Los Angeles’ Museum of Neon Art
Museum of Neon Art (MONA)
136 W. 4th Street
Los Angeles, CA
Last month while I was down in Los Angeles I had an opportunity to stop by the Museum of Neon Art, or the MONA as those familiar with the museum call it. Those of you who follow my photography know that my Neon Days and Neon Nights set is one of my most worked on collection of images. I’ve got almost 2,000 photographs of neon in my collection so far and so I was very excited to be able to visit this interesting museum devoted to neon signs in Los Angeles.
The MONA is easy to miss. It’s on 4th Street in Downtown L.A in a fairly nondescript space with three big letters in it’s storefront window, A-R-T. But if like me you admire neon, you will definitely want to stop by and check it out.
The museum was founded in 1991 and the space it’s in now is its temporary space from what I understand. I don’t think that a permanent space has been identified for the museum but I think that they are working on finding one. The current space that houses the MONA is a little on the small side for a museum, but they make up for their smaller size by having some of the most amazing vintage neon signs I’ve ever seen. Included in their collection are a giant Jantzen neon diver, a great vintage Pep Boys sign, a Van de Kamp’s bakery sign, a Fun Land side with moving neon, and lots of other great vintage signs.

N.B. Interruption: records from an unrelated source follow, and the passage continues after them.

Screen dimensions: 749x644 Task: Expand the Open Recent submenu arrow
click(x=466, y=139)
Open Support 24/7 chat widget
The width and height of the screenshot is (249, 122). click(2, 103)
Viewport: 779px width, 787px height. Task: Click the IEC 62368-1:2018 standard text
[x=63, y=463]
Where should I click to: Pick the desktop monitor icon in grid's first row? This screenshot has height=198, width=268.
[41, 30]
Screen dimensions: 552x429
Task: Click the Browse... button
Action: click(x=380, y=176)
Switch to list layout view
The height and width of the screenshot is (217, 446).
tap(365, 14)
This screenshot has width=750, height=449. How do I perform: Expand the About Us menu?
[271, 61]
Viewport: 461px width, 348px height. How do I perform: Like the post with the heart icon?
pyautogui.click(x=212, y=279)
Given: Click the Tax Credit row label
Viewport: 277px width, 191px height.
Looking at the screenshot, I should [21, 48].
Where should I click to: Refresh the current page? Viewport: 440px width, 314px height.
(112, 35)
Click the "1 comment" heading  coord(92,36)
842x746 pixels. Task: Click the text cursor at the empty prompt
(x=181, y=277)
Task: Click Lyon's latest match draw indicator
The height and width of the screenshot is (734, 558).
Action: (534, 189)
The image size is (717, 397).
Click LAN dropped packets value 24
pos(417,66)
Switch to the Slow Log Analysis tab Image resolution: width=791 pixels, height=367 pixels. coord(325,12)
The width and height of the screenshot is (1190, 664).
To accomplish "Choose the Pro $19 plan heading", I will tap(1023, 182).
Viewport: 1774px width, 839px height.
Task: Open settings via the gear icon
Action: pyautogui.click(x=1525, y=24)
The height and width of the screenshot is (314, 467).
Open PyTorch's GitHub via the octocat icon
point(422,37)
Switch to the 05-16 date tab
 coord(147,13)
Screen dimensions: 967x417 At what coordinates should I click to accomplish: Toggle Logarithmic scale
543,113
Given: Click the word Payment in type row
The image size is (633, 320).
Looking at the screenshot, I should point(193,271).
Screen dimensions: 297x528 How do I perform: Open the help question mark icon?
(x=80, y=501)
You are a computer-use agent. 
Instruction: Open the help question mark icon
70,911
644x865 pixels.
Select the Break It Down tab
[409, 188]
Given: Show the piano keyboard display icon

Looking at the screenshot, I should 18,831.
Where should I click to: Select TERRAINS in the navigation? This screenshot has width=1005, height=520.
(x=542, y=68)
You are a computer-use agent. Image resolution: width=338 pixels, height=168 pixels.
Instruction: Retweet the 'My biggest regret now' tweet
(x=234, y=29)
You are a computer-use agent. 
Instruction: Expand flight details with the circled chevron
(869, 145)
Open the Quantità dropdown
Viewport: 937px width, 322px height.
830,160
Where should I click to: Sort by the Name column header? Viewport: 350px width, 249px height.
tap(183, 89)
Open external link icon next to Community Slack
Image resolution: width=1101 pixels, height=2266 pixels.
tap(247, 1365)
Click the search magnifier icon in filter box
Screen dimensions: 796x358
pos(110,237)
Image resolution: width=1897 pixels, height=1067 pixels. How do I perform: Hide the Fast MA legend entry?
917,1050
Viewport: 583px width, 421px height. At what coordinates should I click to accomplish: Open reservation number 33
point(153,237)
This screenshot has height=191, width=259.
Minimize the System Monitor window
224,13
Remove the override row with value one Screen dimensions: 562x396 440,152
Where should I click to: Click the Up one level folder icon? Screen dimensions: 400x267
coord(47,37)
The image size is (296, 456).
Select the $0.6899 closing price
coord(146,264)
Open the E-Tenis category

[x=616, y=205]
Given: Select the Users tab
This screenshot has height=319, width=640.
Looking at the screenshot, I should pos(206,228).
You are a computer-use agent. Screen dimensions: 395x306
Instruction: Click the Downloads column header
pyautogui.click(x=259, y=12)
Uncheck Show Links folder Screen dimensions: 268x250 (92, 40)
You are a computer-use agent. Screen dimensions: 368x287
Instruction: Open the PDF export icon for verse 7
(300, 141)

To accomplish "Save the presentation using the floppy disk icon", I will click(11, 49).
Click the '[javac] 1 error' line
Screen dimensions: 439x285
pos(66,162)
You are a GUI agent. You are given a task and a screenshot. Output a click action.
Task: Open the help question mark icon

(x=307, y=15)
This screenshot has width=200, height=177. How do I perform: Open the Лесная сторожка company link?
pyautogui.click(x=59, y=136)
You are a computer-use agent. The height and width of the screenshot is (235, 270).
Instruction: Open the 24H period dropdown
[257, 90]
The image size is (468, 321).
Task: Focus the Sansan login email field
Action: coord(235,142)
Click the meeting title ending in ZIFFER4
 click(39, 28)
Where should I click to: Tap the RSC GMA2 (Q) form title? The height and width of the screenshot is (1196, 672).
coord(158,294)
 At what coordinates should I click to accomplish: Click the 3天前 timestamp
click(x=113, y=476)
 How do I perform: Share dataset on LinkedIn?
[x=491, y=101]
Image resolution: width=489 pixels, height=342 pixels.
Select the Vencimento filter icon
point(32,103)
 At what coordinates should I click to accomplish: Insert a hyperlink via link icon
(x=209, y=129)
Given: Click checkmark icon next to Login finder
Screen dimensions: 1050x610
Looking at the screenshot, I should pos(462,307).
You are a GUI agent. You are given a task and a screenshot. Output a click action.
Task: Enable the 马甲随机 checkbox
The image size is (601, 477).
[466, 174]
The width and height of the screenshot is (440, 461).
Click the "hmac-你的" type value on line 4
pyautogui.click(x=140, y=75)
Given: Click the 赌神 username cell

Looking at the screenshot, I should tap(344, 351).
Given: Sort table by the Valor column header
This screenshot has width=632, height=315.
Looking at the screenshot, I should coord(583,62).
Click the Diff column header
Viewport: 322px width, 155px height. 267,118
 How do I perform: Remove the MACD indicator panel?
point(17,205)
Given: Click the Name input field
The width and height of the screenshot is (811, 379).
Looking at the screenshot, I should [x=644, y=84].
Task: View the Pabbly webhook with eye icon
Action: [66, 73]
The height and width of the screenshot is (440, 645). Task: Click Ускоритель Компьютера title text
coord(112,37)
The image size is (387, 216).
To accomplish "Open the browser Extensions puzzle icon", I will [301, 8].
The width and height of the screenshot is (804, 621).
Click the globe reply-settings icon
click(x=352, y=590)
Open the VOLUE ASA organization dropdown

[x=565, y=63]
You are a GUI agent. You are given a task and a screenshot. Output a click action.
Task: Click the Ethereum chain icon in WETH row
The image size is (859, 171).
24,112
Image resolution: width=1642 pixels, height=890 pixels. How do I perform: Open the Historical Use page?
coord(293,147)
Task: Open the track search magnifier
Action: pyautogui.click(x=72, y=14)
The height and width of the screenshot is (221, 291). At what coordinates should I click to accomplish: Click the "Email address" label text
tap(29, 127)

In addition to the museum’s vintage neon signs, most of which were restored and in perfect working order, there were a number of other interesting group exhibits by contemporary artists focusing on neon. In the lobby of the museum they also had several fantastic neon photographs by photographer Rob Carter. They also had some great historical neon photographs, including a photograph of the first neon sign in the United States, a Packard sign that people used to drive from miles around to come see and visit.
I spent a half an hour or so talking to the guy who was working the door at the museum and he gave me a lot of great background on the museum. Apparently, in addition to the museum itself they also have a giant warehouse with even more signs downtown somewhere that is not open to the public. Apparently the warehouse doesn’t have electricity so you have to visit it with flashlights. Hopefully someday I’ll be able to check out that place as well.
My favorite thing about the museum? It was such a relaxing place to take photographs of their signs. It’s refreshing to me that the museum is so open with it’s photo policy and had no problem with me spending a few hours shooting their collection. I pretty much had the entire place to myself and had all the room I needed to work and photograph the amazing collection. I was able to get down on the floor to shoot and really had the run of the place. My only warning from the guy working there was to watch out for the suitcase that moves around on the floor, it’s an exhibit and sometimes people forget that it’s there.
In addition to the neon museum itself, the MONA also runs a number of different double decker bus neon tours. I didn’t get a chance to go on any of those but I’ve heard from other people who have that they are great.
It seems like every other day another neon sign is coming down. I worry that, especially with the bad economy, more and more places are going to go out of business and that we are likely to lose more and more historic signs going forward. Having a museum devoted to salvaging these signs and restoring them is a great thing. Hats off to the people behind this museum for doing the important work that they do.
Admission to the MONA is $7. There is metered street parking, but bring lots of coins because the parking meters downtown are pretty expensive (fortunately I found a broken meter when I visited). The museum is open Thursday-Saturday noon-7PM; Sunday noon-5PM.
I put together a set of about 15 images from the museum that you can view here. I’ve got lots more images of the museum that I still need to upload that I’ll be adding in the days ahead.
Update: Interestingly enough there is an article today over at the Environmental Capital blog at the Wall Street Journal that talks about the recent decision by ConnocoPhillips to try and save some of the Union 76 service station balls that have been coming down. It looks like the MONA has in fact recieved on of these iconic balls from ConnocoPhillips. Thanks, Russell!